### Records for the exercise ###

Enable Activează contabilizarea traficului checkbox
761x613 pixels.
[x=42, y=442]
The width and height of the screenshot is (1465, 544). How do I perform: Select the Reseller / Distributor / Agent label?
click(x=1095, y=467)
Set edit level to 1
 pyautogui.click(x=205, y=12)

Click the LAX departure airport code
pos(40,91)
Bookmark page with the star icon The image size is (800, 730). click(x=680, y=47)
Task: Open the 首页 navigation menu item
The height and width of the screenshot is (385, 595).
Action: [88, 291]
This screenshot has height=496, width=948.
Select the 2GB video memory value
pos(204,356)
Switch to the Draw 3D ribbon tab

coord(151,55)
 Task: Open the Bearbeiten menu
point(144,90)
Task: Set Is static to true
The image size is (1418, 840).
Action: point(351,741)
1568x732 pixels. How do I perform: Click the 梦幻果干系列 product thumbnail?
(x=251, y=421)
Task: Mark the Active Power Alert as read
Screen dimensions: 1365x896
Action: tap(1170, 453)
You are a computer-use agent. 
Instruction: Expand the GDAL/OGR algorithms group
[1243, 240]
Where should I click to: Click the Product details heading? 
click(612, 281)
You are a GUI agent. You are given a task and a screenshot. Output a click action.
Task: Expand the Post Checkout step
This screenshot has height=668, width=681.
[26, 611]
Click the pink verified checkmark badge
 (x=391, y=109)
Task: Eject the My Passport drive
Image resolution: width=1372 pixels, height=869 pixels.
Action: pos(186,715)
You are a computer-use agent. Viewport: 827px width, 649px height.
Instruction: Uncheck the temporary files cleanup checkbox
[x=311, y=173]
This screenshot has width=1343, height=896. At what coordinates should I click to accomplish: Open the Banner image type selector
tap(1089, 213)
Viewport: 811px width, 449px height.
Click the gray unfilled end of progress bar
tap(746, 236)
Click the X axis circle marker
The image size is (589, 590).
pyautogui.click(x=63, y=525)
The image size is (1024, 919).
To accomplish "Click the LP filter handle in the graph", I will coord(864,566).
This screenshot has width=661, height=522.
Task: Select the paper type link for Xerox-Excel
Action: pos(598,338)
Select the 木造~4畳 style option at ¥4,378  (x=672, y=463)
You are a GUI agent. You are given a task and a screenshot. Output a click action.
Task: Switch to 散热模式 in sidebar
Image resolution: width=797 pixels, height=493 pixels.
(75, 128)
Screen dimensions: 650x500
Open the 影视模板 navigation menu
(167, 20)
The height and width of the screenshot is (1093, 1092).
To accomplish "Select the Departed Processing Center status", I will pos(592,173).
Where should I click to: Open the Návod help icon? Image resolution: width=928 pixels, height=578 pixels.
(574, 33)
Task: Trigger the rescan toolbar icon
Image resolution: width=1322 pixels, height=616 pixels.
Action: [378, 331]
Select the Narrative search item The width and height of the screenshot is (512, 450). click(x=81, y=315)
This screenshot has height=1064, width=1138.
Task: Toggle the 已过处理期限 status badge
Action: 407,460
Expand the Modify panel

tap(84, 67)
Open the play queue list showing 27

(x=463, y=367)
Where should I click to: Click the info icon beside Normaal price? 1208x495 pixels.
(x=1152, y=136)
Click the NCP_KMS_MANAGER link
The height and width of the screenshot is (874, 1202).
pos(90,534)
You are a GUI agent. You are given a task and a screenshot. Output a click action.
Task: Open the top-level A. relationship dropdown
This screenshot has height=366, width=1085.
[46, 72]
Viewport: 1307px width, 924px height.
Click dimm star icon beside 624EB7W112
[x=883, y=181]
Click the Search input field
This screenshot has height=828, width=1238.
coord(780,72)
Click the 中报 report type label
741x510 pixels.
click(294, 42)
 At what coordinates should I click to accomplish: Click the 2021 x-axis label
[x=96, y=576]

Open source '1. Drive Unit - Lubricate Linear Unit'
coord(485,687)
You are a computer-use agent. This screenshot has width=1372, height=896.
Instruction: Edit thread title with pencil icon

###

_Task directions_
Reproduce the listing above word for word, from its first line down to and including the line with "Action: pos(186,715)".

_Response for this exercise_
Enable Activează contabilizarea traficului checkbox
761x613 pixels.
[x=42, y=442]
The width and height of the screenshot is (1465, 544). How do I perform: Select the Reseller / Distributor / Agent label?
click(x=1095, y=467)
Set edit level to 1
 pyautogui.click(x=205, y=12)

Click the LAX departure airport code
pos(40,91)
Bookmark page with the star icon The image size is (800, 730). click(x=680, y=47)
Task: Open the 首页 navigation menu item
The height and width of the screenshot is (385, 595).
Action: [88, 291]
This screenshot has height=496, width=948.
Select the 2GB video memory value
pos(204,356)
Switch to the Draw 3D ribbon tab

coord(151,55)
 Task: Open the Bearbeiten menu
point(144,90)
Task: Set Is static to true
The image size is (1418, 840).
Action: point(351,741)
1568x732 pixels. How do I perform: Click the 梦幻果干系列 product thumbnail?
(x=251, y=421)
Task: Mark the Active Power Alert as read
Screen dimensions: 1365x896
Action: tap(1170, 453)
You are a computer-use agent. 
Instruction: Expand the GDAL/OGR algorithms group
[1243, 240]
Where should I click to: Click the Product details heading? 
click(612, 281)
You are a GUI agent. You are given a task and a screenshot. Output a click action.
Task: Expand the Post Checkout step
This screenshot has height=668, width=681.
[26, 611]
Click the pink verified checkmark badge
 (x=391, y=109)
Task: Eject the My Passport drive
Image resolution: width=1372 pixels, height=869 pixels.
Action: pos(186,715)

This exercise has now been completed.